◆ **Request**:
Repeat everything from the line containing "The image size is (805, 619)." down to the line containing "point(614,353)", both included, leaving out the pictures.

◆ **Data to use**:

* * * * * * * * *

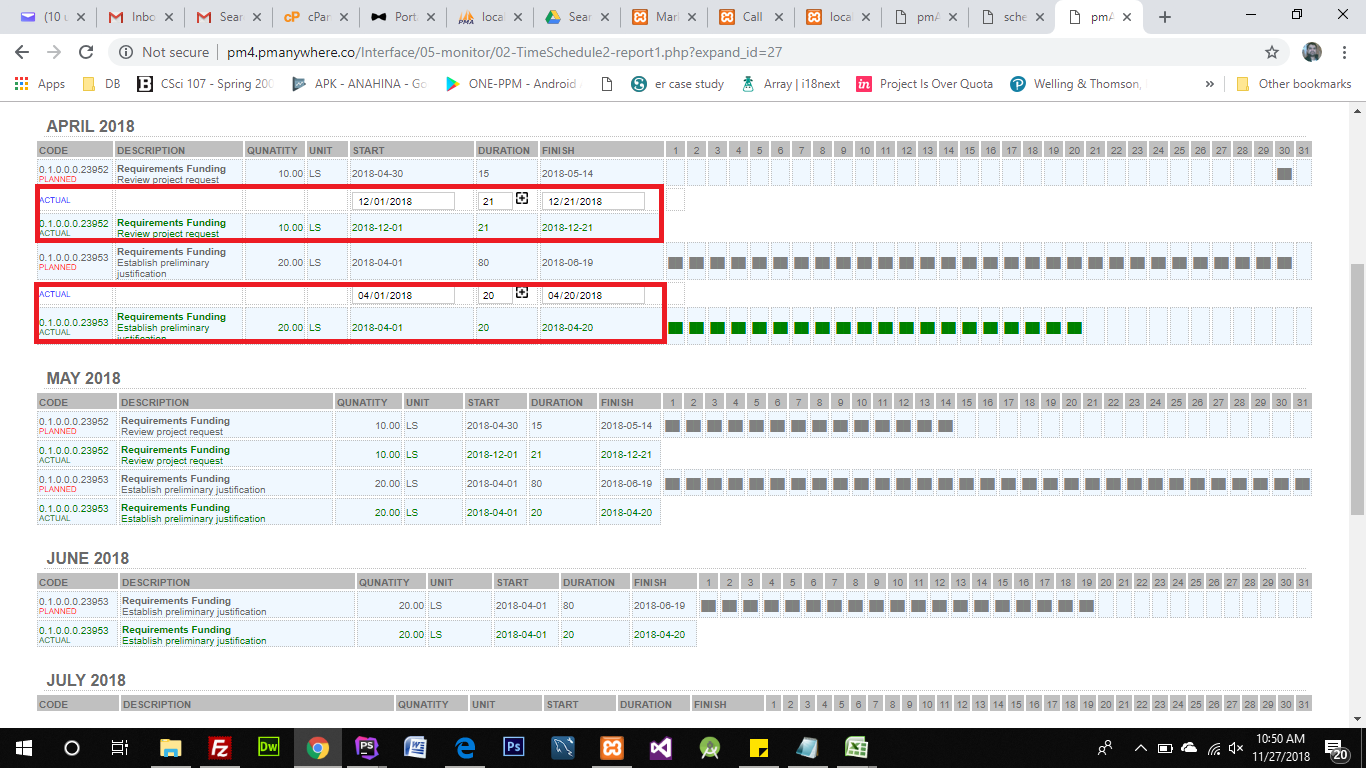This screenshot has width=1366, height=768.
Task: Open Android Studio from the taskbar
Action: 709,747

* * * * * * * * *

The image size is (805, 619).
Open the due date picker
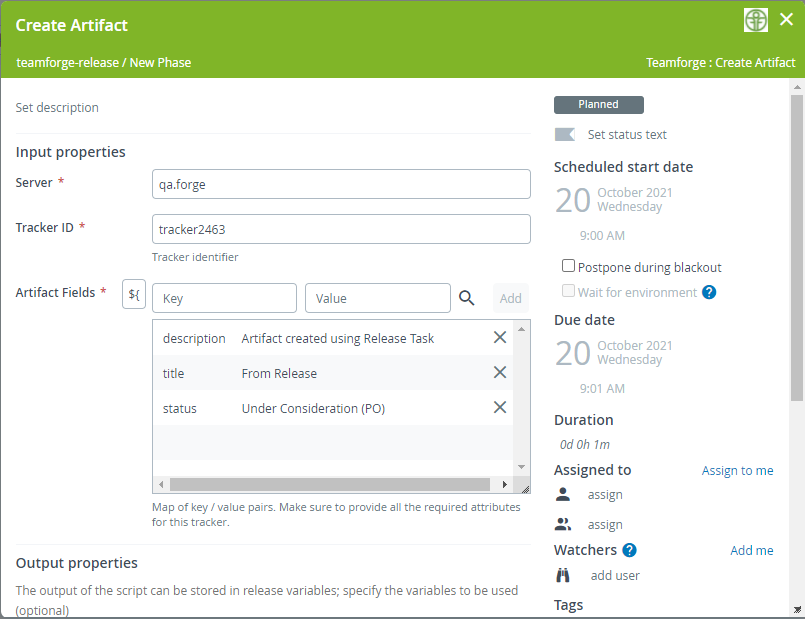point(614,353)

* * * * * * * * *

◆ **Output below**:
The image size is (805, 619).
Open the due date picker
point(614,353)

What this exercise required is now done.